Anyone who had pain because of forced upgrade to Skype and got no sound will know what the days of systemd looks like. As it happens, PulseAudio is also the brainchild of the same person who came with systemd.
I came to a renewed realisation, though. The reason why everything is moving to systemd is simple - because *the developers are paid to do that*. systemd is not a free (as in gratis) work, it is a "paid" work; the guys who work on it are on RedHat's payroll, and *they are paid to work on systemd*. Gnome moves to systemd because ... the devs are on RH's payroll too. I'm not sure about KDE. It probably isn't about conspiracy, but from RH point of view - why should they be funding their staff to work on anything other than systemd (=competitors to systemd), when systemd is the corporate agenda? And from the view point of the staff - why should they spend their hours doing non-billable work to support other systems when they can charge billable hours doing systemd-related work?
If you want support for anything else, then you'll have to do it yourself (or pay someone else to do it - like Ubuntu did with upstart). Same with Gnome - Ubuntu left Gnome and did Unity.

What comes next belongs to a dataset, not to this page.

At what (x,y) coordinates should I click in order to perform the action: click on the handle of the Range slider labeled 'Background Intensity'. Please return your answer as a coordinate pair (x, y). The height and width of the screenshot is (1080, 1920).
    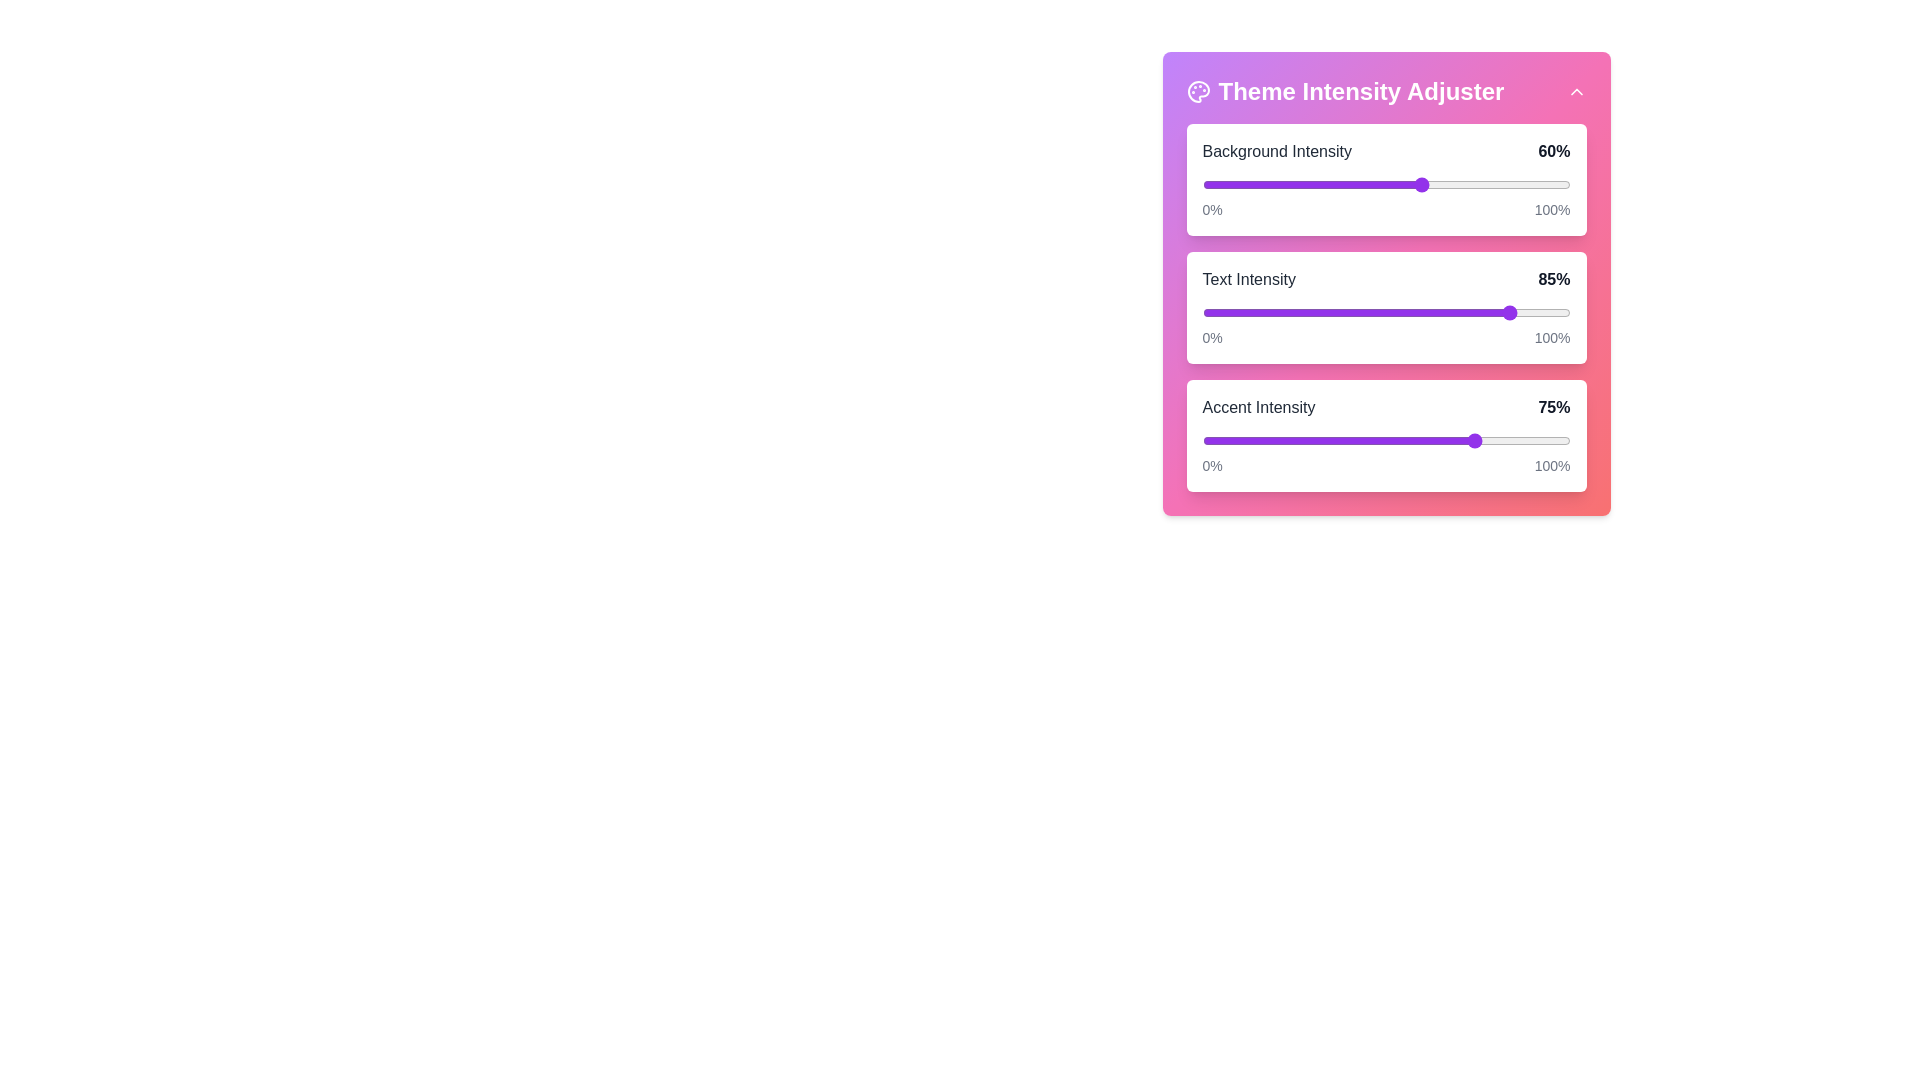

That is simply the way the free market work. (Note: Both didn't go too well for Ubuntu, I suppose Canonical doesn't get a decent enough return from its effort while RedHat does, so they abandon the effort and just succumb to whatever RedHat dictates).
You know another company that writes their own init system (I think their init system is called "goldfish" init system)? They aren't troubled about systemd. That same company doesn't really care about Xorg incompatibility, or PulseAudio, or browser incompatibility, or Gnome, or KDE, or Flash, any other problems ... because they happen to have the financial clout to pay people to write replacements for all these, and vertically integrating all the components to deliver a nice, smooth experience (way better than systemd does). I leave it as an exercise to find out which company I'm referring to
(Hint: they use Linux as the kernel too, and just like RedHat, they're getting a good return on their investment, unlike Ubuntu or any other desktop Linux companies).
It's all about the free market. People (myself included) often forget that many of the players in the FOSS are into it not for charity, nor its principles, nor for "good warm feeling you get by doing noble things for mankind" - but for purely commercial reasons. This is true either individually, or as a company. If the effort doesn't put anything back in the book, then it goes for the cutting (e.g: how many products have Google killed lately?).
Welcome to the world of Windows, where one company decides on *everything*.